Here we come to the crucial concept of retention.

A path from roots to an object may lead through a number of other objects. If all paths to object B pass through object A, then A is called a dominator for B. In other words, B is retained in memory exclusively by A. If A is garbage-collected, B will be also garbage-collected. That is why the most important parameter of each object is the size of the objects it retains. In dotMemory, this parameter is called Retained bytes. For instance, object C in the example below retains 632 bytes. Object B is not exclusively retained by C; therefore, it is not included in the calculation. 
Let’s return to dotMemory and take a look at the opened Type List view. This view currently shows you all objects in the heap, sorted by the amount of memory they exclusively retain. As you can see, the major part is retained by the System.Windows.Shapes.Ellipse class (apparently, these are ellipse shapes we use to visualize Game of Life cells). Objects of that type retain 11,868,900 bytes of memory, while consuming 3,862,600 bytes by themselves.

Once you’re familiar with the main profiling terms, let’s look at how we can work with dotMemory. 

Step 5. Get Acquainted with the User Interface


We want you to think of your work in dotMemory as some sort of crime investigation (memory analysis in terms of dotMemory). The main idea here is to collect data (one or more memory snapshots) and choose a number of suspects (analysis subjects that are potentially causing the issue). So, you start with some list of suspects and gradually narrow this list down. One suspect may lead you to another and so on, until you determine the guilty one.

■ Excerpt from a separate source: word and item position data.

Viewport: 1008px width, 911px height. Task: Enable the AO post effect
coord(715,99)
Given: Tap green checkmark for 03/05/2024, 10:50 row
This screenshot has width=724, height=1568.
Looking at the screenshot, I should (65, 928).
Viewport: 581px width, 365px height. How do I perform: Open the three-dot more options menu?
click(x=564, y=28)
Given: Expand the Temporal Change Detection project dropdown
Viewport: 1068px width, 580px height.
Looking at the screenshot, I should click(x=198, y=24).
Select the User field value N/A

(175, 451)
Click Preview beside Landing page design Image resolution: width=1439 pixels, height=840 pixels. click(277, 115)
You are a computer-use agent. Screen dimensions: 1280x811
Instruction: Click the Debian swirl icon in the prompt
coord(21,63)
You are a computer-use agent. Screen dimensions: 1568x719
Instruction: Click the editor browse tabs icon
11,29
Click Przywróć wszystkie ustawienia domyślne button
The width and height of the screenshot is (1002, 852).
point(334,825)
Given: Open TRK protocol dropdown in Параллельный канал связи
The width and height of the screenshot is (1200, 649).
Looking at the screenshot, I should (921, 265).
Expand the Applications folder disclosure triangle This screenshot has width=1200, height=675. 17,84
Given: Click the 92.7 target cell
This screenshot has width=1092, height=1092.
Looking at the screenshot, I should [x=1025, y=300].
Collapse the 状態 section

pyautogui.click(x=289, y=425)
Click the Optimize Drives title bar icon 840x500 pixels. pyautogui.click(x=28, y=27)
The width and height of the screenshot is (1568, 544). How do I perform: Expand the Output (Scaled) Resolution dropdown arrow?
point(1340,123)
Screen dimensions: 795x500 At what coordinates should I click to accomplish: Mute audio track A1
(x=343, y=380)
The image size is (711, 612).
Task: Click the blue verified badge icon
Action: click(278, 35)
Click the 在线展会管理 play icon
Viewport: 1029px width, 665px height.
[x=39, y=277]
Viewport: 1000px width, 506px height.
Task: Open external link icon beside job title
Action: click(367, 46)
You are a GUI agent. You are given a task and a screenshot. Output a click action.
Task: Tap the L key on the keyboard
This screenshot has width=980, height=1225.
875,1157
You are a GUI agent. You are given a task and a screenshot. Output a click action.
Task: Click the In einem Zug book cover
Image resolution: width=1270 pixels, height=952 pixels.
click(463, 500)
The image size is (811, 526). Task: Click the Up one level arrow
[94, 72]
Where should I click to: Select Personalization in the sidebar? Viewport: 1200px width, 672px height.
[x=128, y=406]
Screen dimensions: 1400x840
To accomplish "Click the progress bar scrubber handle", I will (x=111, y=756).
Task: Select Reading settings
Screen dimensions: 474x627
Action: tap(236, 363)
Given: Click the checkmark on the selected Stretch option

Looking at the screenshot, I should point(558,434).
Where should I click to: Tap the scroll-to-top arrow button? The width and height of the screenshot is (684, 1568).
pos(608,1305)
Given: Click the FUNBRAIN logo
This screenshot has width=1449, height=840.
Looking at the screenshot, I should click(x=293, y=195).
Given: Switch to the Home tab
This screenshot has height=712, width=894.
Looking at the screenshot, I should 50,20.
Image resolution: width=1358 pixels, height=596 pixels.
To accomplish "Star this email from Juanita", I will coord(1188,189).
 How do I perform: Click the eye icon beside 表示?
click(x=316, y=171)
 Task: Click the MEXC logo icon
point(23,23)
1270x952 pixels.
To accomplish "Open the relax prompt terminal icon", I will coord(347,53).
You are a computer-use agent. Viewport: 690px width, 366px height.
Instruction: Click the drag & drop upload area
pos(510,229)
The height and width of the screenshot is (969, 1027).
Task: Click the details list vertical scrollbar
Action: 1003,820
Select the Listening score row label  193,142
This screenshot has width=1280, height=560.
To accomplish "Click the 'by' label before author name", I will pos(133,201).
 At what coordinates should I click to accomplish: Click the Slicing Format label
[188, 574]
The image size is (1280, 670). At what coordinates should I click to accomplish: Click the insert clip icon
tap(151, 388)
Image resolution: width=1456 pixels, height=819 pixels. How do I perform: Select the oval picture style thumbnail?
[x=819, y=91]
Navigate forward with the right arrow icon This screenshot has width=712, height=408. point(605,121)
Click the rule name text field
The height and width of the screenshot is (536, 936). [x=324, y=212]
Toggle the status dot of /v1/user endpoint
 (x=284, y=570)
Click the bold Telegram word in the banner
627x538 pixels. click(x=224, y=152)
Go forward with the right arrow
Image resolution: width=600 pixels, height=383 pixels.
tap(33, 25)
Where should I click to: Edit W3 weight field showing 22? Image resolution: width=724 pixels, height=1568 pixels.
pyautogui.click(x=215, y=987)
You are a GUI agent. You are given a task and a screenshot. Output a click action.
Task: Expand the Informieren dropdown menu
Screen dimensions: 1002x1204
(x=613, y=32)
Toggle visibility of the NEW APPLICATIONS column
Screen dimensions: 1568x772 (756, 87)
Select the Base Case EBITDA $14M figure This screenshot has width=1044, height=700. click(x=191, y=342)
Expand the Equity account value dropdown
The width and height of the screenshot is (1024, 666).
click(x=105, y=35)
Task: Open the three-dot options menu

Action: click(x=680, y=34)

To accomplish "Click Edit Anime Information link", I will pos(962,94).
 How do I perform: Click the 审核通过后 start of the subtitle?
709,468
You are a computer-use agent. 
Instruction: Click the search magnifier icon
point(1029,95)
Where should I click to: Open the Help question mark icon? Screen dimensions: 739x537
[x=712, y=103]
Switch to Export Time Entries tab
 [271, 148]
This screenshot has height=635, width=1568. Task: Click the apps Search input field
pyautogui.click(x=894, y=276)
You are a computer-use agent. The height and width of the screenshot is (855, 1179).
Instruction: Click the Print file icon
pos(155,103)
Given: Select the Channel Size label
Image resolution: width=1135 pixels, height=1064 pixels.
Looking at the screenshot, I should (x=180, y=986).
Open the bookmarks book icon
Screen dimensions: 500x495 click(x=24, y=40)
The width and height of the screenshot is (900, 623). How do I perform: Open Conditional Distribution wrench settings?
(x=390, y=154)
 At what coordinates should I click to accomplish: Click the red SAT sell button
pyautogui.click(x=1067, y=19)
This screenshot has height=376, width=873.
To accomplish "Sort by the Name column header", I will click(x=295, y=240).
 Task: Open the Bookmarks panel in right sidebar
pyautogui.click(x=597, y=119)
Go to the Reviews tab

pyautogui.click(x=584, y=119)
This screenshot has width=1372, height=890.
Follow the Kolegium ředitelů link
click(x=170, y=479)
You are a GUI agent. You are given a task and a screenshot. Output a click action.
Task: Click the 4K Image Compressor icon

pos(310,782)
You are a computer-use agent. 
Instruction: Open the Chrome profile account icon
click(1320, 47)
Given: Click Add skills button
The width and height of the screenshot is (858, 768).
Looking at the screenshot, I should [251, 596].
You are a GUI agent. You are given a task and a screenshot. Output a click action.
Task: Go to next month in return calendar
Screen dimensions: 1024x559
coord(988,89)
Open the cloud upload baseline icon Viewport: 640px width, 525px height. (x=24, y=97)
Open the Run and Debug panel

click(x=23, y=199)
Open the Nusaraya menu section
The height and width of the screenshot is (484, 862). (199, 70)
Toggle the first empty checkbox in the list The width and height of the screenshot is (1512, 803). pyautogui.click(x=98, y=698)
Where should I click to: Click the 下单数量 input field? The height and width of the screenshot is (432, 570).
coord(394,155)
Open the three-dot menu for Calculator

  1. Please look at the left part of the dotMemory window. It is the Analysis Path where all your investigation steps are shown.

    Each item in Analysis Path is the subject you analyze. As you can see, you started with profiling GameOfLife.exe (step #1), then you opened Snapshot #1 (step #2), and at the end (step #3) you asked dotMemory to show you all objects in the heap.
    As even a tiny app creates numerous objects, the attempt to analyze each object separately will not be very effective. That is why the main subject of your analysis in dotMemory is the so-called object set.
    * Of course, you do not actually type any queries. All your communication with dotMemory is performed through the GUI.

    Object set is a number of objects selected by a specific condition. For ease of understanding, think of an object set as of a result of some query* (very similar to an SQL query). For example, you can tell dotMemory something like "Select all objects created by SomeCall(); and promoted to Gen 2", or "Select all objects retained in memory by instance A", and so on.

  2. Each object set can be inspected from different perspectives called views. Look at the list that occupies the major part of the screen. It is the Type list view that shows you a plain list of objects in the set. Other views can reveal other info about the selected set. For example, the Group by Dominators view will show you who retains the selected objects in memory; the Group by Creation Stack Traces view will show you what calls created the objects; and so on. 
  3. As mentioned above, each subject you analysis may lead you to another subject. For example, we see that the System.Windows.Shapes.Ellipse class retains most of the memory, and we want to know what objects it actually retains. To do this, open the context menu (with the right click) for the System.Windows.Shapes.Ellipse objects and select Open objects retained by this set

    This will open the object set with retained objects in the Type list view.
    What you just did is asked dotMemory to “Select all objects exclusively retained by the objects of the System.Windows.Shapes.Ellipse class".
    The Analysis Path now contains two more subjects:
    1. Ellipse. At this step, from All objects, dotMemory selected only objects of the System.Windows.Shapes.Ellipse class.
    2. Retained Objects. At this step, dotMemory showed all object retained by the objects of the System.Windows.Shapes.Ellipse class.

      In this fashion, by following from one analysis subject to another and inspecting them in different views, you move to the cause of your memory issues.
  4. Experiment with dotMemory a little bit. For example, determine the call that originates objects of the GameOfLife.Cell class.